When I try it on Fermi GPUs the results seem to be very close to theoretical numbers. However, when I try it on Kepler GPUs they seem to be lower than expected. This fact is especially evident on a Tesla K40m on which it evaluates to 3,014.91GFLOPS (peak:4,291 GFLOPS, 70% efficiency). The same kernel adapted for DP gives 1373.83GFLOPS which is somehow much closer to the theoretical peak (1430 GFLOPS, 96% efficiency).
Am I missing something about Kepler?

ekon,

Would you be willing to share your test code? I would be interested in poking at this a bit as well. I don’t have any good theories right now for why you do not see closer-to-peak performance.

Well, I guess this has to do with the undocumented register bank conflicts which are evident on Kepler. You can find more information in a paper about Matrix Multiplication which investigates this issue:

http://hal.archives-ouvertes.fr/docs/00/78/99/58/PDF/112_Lai.pdf

From all I know so far, the third set of FPUs/“cores” per SMX on Kepler appears register bandwidth starved. I’ve observed similar problems as you and as laid out in the paper you cited.

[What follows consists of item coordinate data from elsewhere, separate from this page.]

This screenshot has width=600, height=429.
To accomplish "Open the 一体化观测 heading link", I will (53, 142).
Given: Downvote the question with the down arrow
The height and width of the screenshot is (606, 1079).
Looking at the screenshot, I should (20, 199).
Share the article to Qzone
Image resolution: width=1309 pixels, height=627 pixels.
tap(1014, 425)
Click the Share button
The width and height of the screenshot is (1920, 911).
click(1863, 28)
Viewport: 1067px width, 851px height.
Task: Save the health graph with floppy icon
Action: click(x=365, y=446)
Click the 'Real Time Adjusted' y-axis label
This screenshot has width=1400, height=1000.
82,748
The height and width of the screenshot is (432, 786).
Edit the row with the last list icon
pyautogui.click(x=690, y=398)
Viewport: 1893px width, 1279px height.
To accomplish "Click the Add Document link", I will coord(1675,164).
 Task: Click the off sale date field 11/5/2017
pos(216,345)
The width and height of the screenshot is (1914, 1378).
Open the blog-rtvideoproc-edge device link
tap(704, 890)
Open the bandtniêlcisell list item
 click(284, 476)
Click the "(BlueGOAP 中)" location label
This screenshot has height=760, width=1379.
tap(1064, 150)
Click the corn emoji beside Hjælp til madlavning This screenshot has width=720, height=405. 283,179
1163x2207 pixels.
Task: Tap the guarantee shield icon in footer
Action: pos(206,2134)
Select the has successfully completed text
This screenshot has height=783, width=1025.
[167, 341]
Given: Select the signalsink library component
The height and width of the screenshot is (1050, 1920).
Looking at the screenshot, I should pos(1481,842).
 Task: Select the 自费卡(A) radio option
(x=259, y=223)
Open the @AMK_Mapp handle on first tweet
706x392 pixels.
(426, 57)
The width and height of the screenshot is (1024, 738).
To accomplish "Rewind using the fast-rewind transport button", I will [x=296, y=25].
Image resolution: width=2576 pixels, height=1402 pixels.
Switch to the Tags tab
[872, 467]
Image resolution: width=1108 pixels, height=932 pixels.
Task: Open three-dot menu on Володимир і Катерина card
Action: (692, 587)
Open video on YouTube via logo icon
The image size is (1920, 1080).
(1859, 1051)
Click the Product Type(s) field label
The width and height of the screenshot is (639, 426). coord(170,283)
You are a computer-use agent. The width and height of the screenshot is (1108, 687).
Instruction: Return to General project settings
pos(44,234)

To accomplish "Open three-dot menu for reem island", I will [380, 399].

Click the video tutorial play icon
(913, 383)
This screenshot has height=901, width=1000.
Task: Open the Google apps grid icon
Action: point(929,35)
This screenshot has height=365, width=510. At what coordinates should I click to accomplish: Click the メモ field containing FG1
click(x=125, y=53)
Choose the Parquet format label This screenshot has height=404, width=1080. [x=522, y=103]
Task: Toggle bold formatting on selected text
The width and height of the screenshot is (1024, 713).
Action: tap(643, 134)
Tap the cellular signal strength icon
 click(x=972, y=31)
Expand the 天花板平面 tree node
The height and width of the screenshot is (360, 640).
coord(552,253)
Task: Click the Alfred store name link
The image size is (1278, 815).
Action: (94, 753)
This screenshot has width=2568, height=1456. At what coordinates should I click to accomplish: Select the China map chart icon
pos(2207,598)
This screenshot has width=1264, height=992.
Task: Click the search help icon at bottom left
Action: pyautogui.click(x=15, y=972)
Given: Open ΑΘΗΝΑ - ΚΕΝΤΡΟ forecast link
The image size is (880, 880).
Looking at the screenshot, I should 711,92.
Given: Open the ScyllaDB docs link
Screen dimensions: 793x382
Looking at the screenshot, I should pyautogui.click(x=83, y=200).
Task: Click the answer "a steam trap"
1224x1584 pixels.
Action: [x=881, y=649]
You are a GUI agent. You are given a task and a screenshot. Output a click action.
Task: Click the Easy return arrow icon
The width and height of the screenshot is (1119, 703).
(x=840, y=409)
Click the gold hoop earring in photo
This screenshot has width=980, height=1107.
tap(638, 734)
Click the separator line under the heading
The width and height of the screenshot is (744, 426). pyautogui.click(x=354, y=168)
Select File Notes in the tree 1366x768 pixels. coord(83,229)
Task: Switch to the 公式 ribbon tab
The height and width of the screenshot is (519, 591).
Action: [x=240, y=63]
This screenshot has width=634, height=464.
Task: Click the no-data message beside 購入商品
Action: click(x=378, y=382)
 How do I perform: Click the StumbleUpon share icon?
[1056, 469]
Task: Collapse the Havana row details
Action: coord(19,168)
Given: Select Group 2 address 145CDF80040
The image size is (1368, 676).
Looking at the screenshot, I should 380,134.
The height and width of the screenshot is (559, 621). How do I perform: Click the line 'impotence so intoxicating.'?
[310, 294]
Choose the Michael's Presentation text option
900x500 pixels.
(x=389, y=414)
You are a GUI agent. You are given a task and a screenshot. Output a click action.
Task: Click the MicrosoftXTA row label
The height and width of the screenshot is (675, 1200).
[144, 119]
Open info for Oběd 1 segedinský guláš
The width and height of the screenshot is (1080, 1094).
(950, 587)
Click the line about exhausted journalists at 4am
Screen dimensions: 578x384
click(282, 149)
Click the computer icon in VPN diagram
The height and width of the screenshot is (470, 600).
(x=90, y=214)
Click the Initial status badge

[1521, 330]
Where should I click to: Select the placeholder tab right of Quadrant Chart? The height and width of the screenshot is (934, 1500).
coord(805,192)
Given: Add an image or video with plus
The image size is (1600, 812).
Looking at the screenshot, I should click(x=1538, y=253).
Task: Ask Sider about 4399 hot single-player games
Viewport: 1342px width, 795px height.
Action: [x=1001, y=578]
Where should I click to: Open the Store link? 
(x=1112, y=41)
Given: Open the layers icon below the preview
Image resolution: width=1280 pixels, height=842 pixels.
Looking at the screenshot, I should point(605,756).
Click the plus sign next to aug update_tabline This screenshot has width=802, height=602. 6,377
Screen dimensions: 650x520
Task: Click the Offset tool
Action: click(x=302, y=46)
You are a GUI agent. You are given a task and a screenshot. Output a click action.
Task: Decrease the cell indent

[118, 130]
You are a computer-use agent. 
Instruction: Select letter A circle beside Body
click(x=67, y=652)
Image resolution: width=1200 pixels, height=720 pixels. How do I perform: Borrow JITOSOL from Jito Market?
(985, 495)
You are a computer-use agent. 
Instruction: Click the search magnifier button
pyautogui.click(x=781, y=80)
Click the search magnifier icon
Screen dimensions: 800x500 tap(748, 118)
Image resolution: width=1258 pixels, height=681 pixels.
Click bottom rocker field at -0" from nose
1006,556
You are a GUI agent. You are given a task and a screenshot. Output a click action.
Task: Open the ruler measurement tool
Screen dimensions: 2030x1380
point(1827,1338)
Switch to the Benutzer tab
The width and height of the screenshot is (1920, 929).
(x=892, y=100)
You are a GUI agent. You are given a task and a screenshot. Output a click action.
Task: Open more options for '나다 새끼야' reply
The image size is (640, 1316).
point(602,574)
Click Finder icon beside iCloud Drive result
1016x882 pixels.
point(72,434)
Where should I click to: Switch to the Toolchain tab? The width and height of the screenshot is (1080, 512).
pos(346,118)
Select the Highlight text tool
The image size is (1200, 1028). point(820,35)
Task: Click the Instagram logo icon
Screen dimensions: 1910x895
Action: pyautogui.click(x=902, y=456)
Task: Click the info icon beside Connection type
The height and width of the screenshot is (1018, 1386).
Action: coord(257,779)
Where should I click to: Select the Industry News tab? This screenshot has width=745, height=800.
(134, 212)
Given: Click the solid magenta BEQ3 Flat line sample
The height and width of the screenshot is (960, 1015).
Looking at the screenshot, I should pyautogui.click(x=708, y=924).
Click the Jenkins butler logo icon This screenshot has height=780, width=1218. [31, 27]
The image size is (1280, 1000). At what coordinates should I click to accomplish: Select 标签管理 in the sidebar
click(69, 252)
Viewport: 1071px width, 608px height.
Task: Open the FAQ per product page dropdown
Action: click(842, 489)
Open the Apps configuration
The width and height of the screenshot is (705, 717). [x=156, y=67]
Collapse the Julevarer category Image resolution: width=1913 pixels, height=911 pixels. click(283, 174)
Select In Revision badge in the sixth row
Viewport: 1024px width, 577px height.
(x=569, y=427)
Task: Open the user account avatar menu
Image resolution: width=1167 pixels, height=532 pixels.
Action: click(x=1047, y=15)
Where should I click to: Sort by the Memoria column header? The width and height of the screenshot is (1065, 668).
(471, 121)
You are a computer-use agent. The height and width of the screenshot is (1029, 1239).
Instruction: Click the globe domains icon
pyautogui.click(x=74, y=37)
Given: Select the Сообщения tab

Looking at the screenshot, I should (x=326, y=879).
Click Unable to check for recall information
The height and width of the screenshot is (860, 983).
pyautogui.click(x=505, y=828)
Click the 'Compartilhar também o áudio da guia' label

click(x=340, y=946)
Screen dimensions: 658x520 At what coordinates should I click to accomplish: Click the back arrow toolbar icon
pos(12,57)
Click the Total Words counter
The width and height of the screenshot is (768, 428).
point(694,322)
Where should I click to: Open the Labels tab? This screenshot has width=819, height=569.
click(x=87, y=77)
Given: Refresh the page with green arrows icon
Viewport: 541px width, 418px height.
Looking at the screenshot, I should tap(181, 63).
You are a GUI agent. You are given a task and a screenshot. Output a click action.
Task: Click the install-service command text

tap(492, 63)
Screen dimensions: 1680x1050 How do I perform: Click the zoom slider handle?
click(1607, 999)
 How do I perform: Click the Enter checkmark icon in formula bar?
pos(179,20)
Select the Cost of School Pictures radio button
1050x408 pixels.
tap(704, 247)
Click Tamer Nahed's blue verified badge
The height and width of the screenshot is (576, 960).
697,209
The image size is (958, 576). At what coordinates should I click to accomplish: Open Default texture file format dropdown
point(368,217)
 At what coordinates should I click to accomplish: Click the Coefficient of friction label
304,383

I wonder if this had anything to do with Maxwell reducing the SM “core count” from 192 to 128…

http://docs.nvidia.com/cuda/maxwell-tuning-guide/index.html#axzz30Z3oclDC

:-)

I believe it has a lot to do with it. Never understood why Nvidia went for 192 in the first place - they should have known from Fermi experience (but it might have been too late for a redesign by then).